大手企業の不動産売却が加速 コロナ禍を契機に一変し前年比33%増
電通グループ、エイチ・アイ・エス、IHIなど大手企業が本社ビルや所有する不動産を売却する動きが加速している。2021年上半期(4~9月)に国内不動産を売却した東証1部.2部の大手上場企業は36社と、前年同期(27社)を33.3%上回った。
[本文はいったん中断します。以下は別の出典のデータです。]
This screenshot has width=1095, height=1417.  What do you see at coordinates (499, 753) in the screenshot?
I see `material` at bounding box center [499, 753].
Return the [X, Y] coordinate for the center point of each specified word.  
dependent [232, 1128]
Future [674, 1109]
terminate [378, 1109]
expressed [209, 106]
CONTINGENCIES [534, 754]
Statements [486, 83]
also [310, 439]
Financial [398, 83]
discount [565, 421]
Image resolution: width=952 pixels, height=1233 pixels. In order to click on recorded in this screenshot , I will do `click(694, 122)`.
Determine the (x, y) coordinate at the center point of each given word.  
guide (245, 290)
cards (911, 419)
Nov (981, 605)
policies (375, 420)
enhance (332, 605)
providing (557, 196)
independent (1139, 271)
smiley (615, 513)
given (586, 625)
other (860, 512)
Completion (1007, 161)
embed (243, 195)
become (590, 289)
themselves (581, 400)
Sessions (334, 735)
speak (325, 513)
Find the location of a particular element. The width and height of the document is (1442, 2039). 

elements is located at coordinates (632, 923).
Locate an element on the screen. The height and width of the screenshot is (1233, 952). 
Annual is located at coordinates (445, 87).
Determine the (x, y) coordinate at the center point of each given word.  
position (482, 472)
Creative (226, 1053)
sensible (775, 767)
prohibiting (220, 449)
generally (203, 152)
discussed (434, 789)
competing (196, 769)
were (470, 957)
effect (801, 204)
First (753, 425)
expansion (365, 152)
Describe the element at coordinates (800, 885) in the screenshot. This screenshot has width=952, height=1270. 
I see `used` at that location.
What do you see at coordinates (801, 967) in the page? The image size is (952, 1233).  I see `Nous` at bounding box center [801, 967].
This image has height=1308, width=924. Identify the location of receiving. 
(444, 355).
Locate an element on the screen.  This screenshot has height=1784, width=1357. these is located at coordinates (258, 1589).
36社のうち赤字企業は15社と4割を超えた(東京商工リサーチ調べ)。
「コロナ禍で業績が悪化し、資産売却で財政改善を図る企業が目立ちます。250億円超えの赤字を出したエイチ・アイ・エスは本社を324億円で売却後、賃貸契約で事務所として使っています。オンワードホールディングスも渋谷区代官山と港区芝浦に所有する不動産をそれぞれ70億円、約115億円で売却しています。電通は本社ビルを売却、890億円の譲渡益を得ています」(同社情報本部の松岡政敏課長)
この他にもIHIは愛知県知多市の土地約39万平方メートルと横浜市金沢区の土地約2万7000平方メートルを売却し215億円の譲渡益を計上。印刷機の製造・販売を行う小森コーポレーションは、千葉県野田市に所有する約5万6000平方メートルの土地を売却し31億円の譲渡益を上げた。